Humans of ME/CFS
I was a healthy, very busy, full-time RN for many years. My only medical history was 7 years of fibromyalgia and 4 years of occasional panic attacks. In 2005, I was hospitalized with an abscess under my jaw. I could not unclench my teeth or swallow. My face was swelled up huge. After a week in the hospital, I was discharged with C-diff, an infection of the intestines that I got in the hospital. That was 10 years ago this month.

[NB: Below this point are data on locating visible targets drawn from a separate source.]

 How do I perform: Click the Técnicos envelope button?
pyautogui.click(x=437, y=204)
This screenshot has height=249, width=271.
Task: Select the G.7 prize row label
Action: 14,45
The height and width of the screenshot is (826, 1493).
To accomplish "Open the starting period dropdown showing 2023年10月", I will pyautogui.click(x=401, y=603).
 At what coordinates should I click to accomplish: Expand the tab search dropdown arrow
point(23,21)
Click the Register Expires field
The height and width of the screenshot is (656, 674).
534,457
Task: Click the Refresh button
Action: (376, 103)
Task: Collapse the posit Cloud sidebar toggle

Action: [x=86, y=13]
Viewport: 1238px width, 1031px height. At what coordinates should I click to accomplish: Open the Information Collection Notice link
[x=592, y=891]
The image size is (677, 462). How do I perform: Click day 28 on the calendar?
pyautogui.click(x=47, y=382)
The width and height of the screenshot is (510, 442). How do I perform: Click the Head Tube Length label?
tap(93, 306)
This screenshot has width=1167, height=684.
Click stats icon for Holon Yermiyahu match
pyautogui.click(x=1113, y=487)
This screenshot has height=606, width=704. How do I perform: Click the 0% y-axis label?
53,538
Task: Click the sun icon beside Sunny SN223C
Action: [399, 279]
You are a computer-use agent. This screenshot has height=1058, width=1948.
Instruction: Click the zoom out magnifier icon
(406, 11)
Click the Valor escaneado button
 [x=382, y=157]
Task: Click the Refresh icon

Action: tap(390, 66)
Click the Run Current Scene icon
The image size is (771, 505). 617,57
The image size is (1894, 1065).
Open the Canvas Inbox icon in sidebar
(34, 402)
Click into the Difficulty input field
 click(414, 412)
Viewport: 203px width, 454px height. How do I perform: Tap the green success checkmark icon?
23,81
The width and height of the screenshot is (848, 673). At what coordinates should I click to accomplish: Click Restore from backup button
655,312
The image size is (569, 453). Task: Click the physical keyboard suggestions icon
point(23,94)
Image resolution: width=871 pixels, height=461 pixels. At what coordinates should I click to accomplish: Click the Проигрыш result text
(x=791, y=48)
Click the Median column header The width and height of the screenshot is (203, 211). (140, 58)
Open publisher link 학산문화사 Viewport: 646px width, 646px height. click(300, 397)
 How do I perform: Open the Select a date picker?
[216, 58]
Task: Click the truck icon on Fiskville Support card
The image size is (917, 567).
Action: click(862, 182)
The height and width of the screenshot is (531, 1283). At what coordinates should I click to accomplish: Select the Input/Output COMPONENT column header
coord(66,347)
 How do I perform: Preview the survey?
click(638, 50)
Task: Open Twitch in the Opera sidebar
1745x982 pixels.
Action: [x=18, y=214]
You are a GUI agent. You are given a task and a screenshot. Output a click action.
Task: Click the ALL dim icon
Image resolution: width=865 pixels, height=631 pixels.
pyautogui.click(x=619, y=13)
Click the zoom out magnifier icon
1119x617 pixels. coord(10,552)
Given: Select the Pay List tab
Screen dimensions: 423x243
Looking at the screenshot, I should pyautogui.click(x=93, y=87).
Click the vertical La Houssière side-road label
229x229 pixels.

My strength and independence were gone when I got home. The doctors kept saying, “It will get better.” I did not-ever. I have not been able to work, walk very far, or stand still for more than a minute since that time. I feel vaguely unwell all the time and extremely unwell very often. I am so weak I have to spend approximately 85-90% of each day in my recliner with my feet up. I can no longer drive as I can no longer concentrate well at all. My heart rhythm is erratic and can stay near 200 for days but it is regular. I also get PVCs (missed beats) often. I take a beta blocker for that. I take Provigil to wake me up a bit in the morning and a sleeping pill to sleep. I take Xanax as needed to fend off panic attacks because any anxiety paralyzes me (the neurologist says that is cataplexy). I cannot work and I was the only wage earner in the house. I had to cash out my retirement the first year to live on until I could get SS disability. I had to fight to get a small pay out from the paid LTD. I suddenly was needy and helpless for the first time in my life.
I am the same now; no real ups and downs unless I try to go out with somewhere. I am 98% home bound. Thankfully, my husband buys the groceries and cooks. He is on disability for his own problems, but together we do manage. I have had many diagnoses (Lyme's, MS, Narcolepsy, heart problems, and stroke) ruled out before I went to the Mayo Clinic in 2009. They confirmed what 3 other doctors had told me: CFS. I am now 60 so I just blame it all on age now; it is too hard to explain to people unless it a doctor or someone who really needs to know. I no longer believe in cures or treatments for CFS. I tried a lot of them and I am so over it. The XMRV fiasco of 2009 was the last of my believing. I do hope someday a cause will be found so it can be treated but I no longer believe it will happen in my lifetime. This is a devastating illness and very difficult to adjust to. My thoughts are with all who have CFS. God bless you. I would not wish it on my worst enemy.